**任务要求**
请从材料的第一行开始逐字照录，到含有“tap(1156, 686)”的那一行为止，这一行也要照录。

**数据行**
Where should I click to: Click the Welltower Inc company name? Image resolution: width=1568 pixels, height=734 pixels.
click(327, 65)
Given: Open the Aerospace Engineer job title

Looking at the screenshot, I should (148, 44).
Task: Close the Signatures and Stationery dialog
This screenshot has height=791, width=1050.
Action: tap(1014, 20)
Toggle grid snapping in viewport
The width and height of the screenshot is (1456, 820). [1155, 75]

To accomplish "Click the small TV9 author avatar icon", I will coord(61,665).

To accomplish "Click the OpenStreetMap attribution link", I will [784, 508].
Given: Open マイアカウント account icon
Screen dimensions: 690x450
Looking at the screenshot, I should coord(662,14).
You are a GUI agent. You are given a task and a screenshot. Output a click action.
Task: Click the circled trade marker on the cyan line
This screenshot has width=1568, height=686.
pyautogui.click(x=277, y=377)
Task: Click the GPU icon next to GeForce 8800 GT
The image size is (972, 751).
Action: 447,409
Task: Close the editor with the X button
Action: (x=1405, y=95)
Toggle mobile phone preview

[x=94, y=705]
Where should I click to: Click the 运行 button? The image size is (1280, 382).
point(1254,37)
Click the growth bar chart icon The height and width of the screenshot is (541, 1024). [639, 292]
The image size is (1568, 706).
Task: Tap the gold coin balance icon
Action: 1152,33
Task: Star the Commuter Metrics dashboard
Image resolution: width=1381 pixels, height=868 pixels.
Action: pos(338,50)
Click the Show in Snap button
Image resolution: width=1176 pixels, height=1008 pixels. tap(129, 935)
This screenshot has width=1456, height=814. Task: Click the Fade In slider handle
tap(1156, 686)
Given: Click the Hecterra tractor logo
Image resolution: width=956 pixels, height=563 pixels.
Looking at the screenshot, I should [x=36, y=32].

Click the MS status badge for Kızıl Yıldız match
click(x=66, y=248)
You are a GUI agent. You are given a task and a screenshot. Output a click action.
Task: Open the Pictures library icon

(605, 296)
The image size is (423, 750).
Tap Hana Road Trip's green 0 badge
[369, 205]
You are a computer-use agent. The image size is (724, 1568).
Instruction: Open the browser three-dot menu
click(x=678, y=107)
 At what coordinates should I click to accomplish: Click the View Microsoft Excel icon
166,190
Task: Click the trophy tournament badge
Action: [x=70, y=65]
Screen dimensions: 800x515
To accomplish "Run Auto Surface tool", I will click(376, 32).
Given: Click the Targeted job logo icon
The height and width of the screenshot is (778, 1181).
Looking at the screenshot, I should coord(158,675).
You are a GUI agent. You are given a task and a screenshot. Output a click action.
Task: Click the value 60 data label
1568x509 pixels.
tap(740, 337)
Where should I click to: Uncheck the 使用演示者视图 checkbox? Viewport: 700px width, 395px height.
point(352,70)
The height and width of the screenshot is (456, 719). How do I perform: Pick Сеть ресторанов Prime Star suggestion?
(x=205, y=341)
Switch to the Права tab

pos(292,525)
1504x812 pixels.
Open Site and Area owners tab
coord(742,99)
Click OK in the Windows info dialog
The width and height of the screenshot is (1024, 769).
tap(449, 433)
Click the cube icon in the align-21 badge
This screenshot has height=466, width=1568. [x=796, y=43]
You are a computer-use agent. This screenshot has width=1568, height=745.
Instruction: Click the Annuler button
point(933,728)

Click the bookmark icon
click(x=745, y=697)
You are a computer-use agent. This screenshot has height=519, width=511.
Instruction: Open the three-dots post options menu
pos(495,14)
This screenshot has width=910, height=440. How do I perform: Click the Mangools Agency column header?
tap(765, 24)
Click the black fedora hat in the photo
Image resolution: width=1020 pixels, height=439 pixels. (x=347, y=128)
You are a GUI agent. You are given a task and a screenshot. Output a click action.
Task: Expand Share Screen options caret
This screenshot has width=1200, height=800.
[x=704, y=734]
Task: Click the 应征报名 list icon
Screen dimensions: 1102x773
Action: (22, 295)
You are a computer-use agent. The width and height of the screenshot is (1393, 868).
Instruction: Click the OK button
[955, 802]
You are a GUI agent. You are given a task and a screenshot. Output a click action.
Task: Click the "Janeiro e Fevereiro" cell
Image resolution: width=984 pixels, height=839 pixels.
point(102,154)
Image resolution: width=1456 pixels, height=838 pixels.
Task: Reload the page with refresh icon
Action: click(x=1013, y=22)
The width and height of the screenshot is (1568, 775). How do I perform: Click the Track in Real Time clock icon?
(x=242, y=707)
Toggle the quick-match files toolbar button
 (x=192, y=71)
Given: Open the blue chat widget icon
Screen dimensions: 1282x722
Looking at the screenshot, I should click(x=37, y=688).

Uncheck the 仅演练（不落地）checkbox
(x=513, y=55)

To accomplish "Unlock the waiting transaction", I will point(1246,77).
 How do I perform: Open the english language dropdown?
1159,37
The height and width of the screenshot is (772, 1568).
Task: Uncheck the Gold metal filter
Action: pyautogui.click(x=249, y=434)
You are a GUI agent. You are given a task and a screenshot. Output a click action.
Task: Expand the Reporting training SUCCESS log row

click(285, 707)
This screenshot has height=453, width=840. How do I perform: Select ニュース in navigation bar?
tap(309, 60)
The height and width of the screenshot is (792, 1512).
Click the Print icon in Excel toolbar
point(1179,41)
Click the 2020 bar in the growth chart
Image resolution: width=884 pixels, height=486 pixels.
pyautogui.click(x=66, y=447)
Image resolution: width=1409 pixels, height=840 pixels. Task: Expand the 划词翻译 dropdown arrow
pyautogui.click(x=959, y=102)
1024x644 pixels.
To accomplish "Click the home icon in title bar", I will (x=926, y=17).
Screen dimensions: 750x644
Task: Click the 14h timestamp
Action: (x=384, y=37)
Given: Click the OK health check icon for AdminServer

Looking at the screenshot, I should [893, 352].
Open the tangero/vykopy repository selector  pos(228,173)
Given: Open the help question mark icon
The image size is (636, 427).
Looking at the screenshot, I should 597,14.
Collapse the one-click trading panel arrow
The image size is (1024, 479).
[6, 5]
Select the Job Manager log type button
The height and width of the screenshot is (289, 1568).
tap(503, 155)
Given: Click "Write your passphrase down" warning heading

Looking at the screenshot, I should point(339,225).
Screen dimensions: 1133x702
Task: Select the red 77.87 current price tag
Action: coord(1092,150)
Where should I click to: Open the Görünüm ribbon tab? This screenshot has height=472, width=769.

**任务结果**
Where should I click to: Click the Welltower Inc company name? Image resolution: width=1568 pixels, height=734 pixels.
click(327, 65)
Given: Open the Aerospace Engineer job title

Looking at the screenshot, I should (148, 44).
Task: Close the Signatures and Stationery dialog
This screenshot has height=791, width=1050.
Action: tap(1014, 20)
Toggle grid snapping in viewport
The width and height of the screenshot is (1456, 820). [1155, 75]

To accomplish "Click the small TV9 author avatar icon", I will coord(61,665).

To accomplish "Click the OpenStreetMap attribution link", I will [784, 508].
Given: Open マイアカウント account icon
Screen dimensions: 690x450
Looking at the screenshot, I should coord(662,14).
You are a GUI agent. You are given a task and a screenshot. Output a click action.
Task: Click the circled trade marker on the cyan line
This screenshot has width=1568, height=686.
pyautogui.click(x=277, y=377)
Task: Click the GPU icon next to GeForce 8800 GT
The image size is (972, 751).
Action: 447,409
Task: Close the editor with the X button
Action: (x=1405, y=95)
Toggle mobile phone preview

[x=94, y=705]
Where should I click to: Click the 运行 button? The image size is (1280, 382).
point(1254,37)
Click the growth bar chart icon The height and width of the screenshot is (541, 1024). [639, 292]
The image size is (1568, 706).
Task: Tap the gold coin balance icon
Action: 1152,33
Task: Star the Commuter Metrics dashboard
Image resolution: width=1381 pixels, height=868 pixels.
Action: pos(338,50)
Click the Show in Snap button
Image resolution: width=1176 pixels, height=1008 pixels. tap(129, 935)
This screenshot has width=1456, height=814. Task: Click the Fade In slider handle
tap(1156, 686)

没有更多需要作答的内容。